A well-done excoriation of the philanthropy ruse (of which "effective [sic] altruism" provides the latest rationalization):
[B]illionaires, remember, exist at our collective pleasure. If enough of us decided to, we could enact labor, tax, antitrust and regulatory policies to make it hard for anyone to amass that much wealth while so many beg for scraps. It is not only the vast political power of billionaires that keeps us keeping them around, it’s also the popular embrace of certain myths — about the generosity, the genius, the renegade spirit, the above-it-ness of billionaires, to name a few….
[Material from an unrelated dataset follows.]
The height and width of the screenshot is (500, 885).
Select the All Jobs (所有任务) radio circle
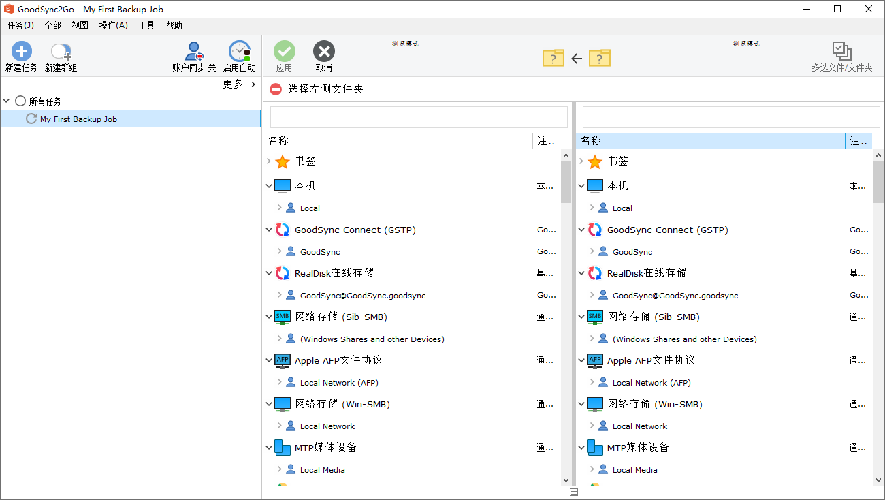coord(20,101)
[T]he money Mr. Bezos is now so magnanimously distributing was made through his dehumanizing labor practices, his tax avoidance, his influence peddling, his monopolistic power and other tactics that make him a cause of the problems of modern American life rather than a swashbuckling solution….Mega-philanthropists of his ilk tend to give through foundations, which they establish in ways that save them an immense amount in taxes, sometimes merely by moving the money from one of their own accounts to another. Giving will also burnish Mr. Bezos’s reputation, in that way preserving and protecting his opportunity to earn yet more money — and to do more social damage.
And it will increase his already gigantic power over public life. For plutocrats like Mr. Bezos, that may be the biggest payoff of all. Their wealth is so vast that by distributing even a small fraction of it, they skew the public agenda toward the kind of social change they can stomach — the kind that doesn’t threaten them or their class. Shortly before his big announcement, Mr. Bezos gave Dolly Parton a $100 million “Courage and Civility Award” to spend on her chosen causes. Ms. Parton is indeed courageous and civil, but so are the workers fighting to unionize Amazon facilities, and I don’t see anyone offering them nine-digit thank-you bonuses….
Just minutes after his philanthropy announcement on CNN, news broke that Amazon would be laying off thousands of workers, reminding everyone of what was really going on….The system that treats human beings as disposable commodities upholds and reproduces itself by sprinkling some fairy dust and hoping that we will forget the injustice that paid for it….
Mr. Bankman-Fried [of FTX crypto-currency infamy] embodies another pretension of plutocratic benevolence: that of the renegade, the people’s billionaire. Like many others, he hawked cryptocurrency as a fight against the establishment, against the big banks, against the powers that be, man. He has said his work was motivated by the ideals of effective altruism, a trendy school of thought that encourages people to go out and make as big a heap of money as they can so that they can use it to heal the world. But, as he admitted in an interview this week with Kelsey Piper of Vox, Mr. Bankman-Fried’s claims about the ethical nature of his pursuit were an example of “this dumb game we woke Westerners play where we say all the right shibboleths and so everyone likes us.”